=== Given request A ===
In the wellbore inclination passage, what purpose does it give for collecting sensor data with the logging tool 100 in addition to the periodic survey data? Answer in one to three sentences.
=== Given request B ===
According to the wellbore inclination passage, what measured depth range does portion 151 of the wellbore cover?

-- start of Provided passage --

FIG. 1B is a representative partial cross-sectional view of a wellbore 15 being drilled by a BHA 60 that is inclined from vertical, in accordance with certain embodiments. Rotating the drill bit 68 (arrows 90) can extend the bottom 74 of the wellbore 15 further into the subterranean formation 8. The well plan for the wellbore 15 establishes a desired trajectory of the wellbore 15 to reach the desired production zones. Sensor data (e.g., from magnetometers, accelerometers, gyroscopes, etc.) can be collected along the wellbore 15 via a logging tool 100 in addition to survey data collected at periodic intervals along the wellbore. The sensor data from the logging tool 100 can be used to determine the actual wellbore trajectory (e.g., between the survey points) by calculating the continuous inclination from the logging tool 100 sensor data collected between the survey points.


In FIG. 1B, the drill bit has advanced to a measured depth MD of the wellbore bottom 74. The sensor data collected from the logging tool 100 (or other sensors 40) can be used to calculate the inclination angle A2 for the measured depth MD, where the inclination angle A2 is the angle between the longitudinal axis Tz of the logging tool 100 at a measured depth MD and the vertical axis 50.



FIG. 2A is a representative plot of an estimated true vertical depth of a wellbore 15 along a portion of the wellbore versus a measured depth, in accordance with certain embodiments. The plot 130 shows survey points 136 and an estimated true vertical depth profile 134 plotted as true vertical depth (TVD) 132 versus measured depth (MD) 133. It can be desirable that the estimated true vertical depth profile 134 intersects each of the survey points 136. However, this is not necessarily the case for most wellbores. For example, the actual locations of each survey point 136 can deviate from the estimated inclination profile 134.



FIG. 2B is a representative plot of two estimated continuous inclination profiles 154, 155 along a portion of the wellbore 15, in accordance with certain embodiments. The plot 150 shows survey points 156 and two estimated continuous inclination profiles 154, 155 plotted as inclination angle (degrees) 152 versus measured depth (MD) 153. The profiles 154, 155 show an inclination ranging from substantially “0” zero degrees at around MD of 10600 feet to substantially 25 degrees. Of particular interest is the portion 151 of the wellbore 15 extending from a measured depth (MD) 153 of approximately 10600 feet to 10800 feet.


The inclination angle simulation that produces the profile 154 utilizes logging tool 100 sensor data from an axial accelerometer (aτ) and a gravity toolface value to determine the inclination angle at the desired measure depth (MD). By running the simulation along the portion 151, the simulation can plot the profile 154 calculated based on the axial accelerometer (aτ) sensor data. As can be seen, the profile 154 is noisy from “0” zero degrees inclination angle A2 at around a MD of 10600 feet to substantially 10 degrees inclination angle A2 at around a MD of 10800 feet.

-- end of Provided passage --
-- start of Entries shown --

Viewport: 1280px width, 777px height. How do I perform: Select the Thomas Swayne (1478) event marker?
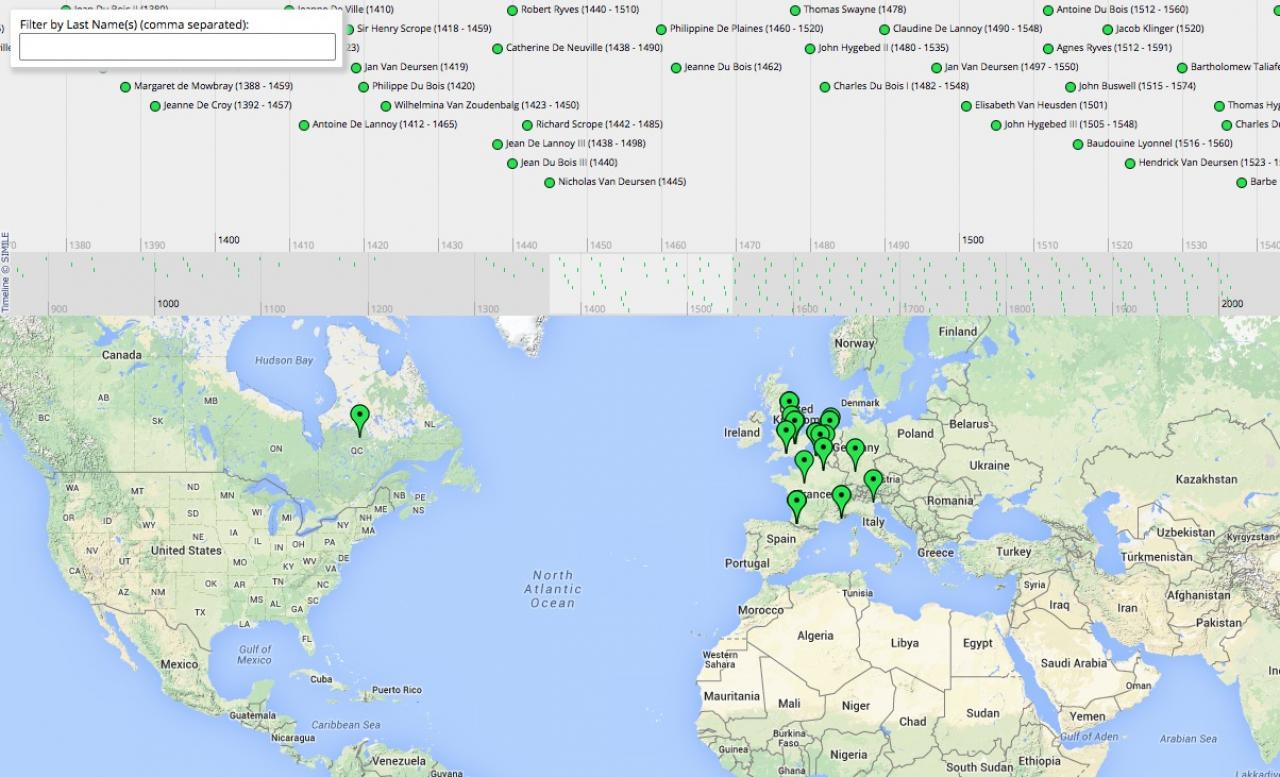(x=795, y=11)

-- end of Entries shown --
-- start of Entries shown --

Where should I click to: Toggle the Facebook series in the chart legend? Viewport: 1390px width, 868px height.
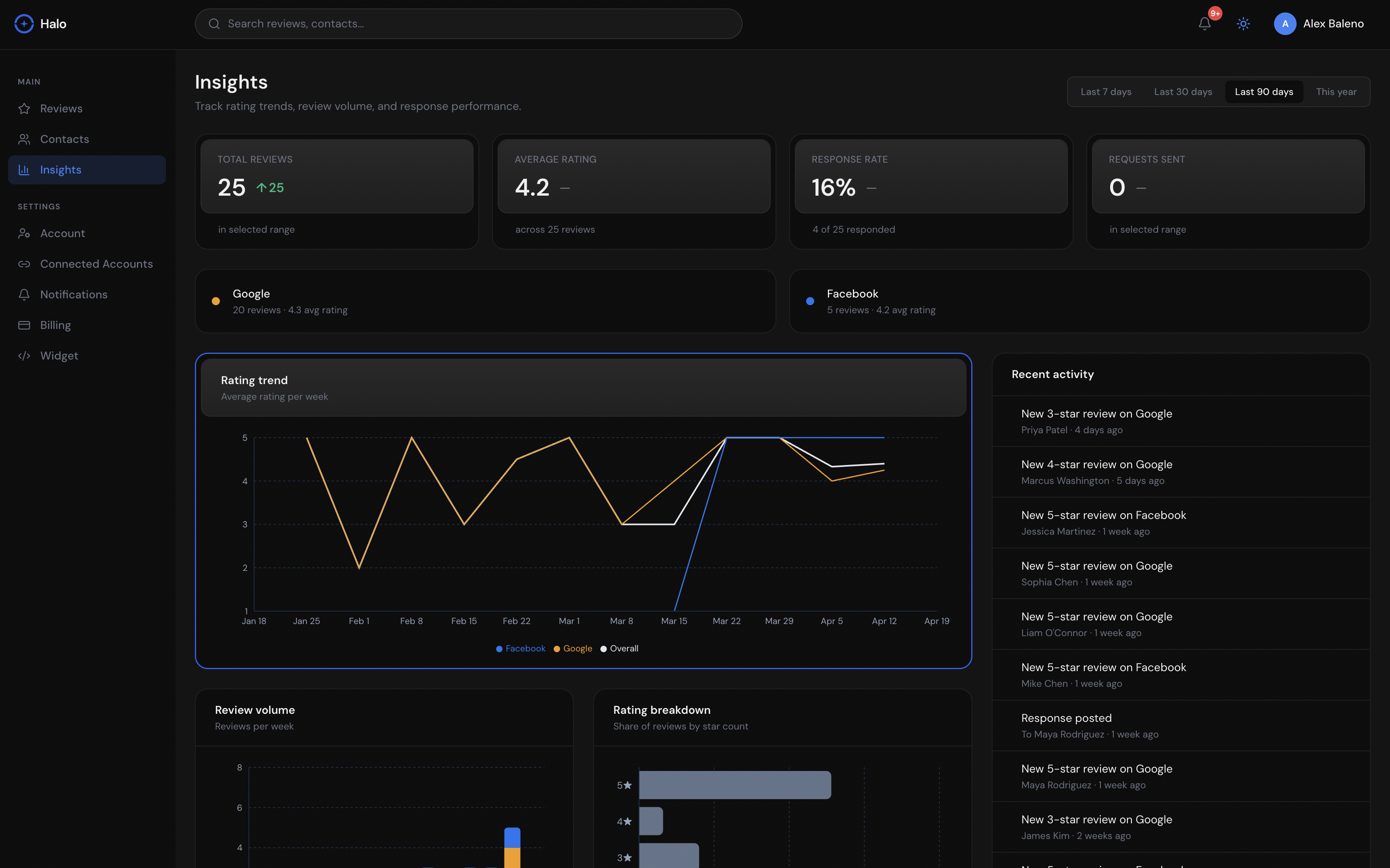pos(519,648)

-- end of Entries shown --

=== Full response A ===
The logging tool's sensor data can be used to determine the wellbore's actual trajectory between the survey points. It does this by calculating the continuous inclination from the sensor data collected between those points.

=== Full response B ===
Approximately 10600 feet to 10800 feet.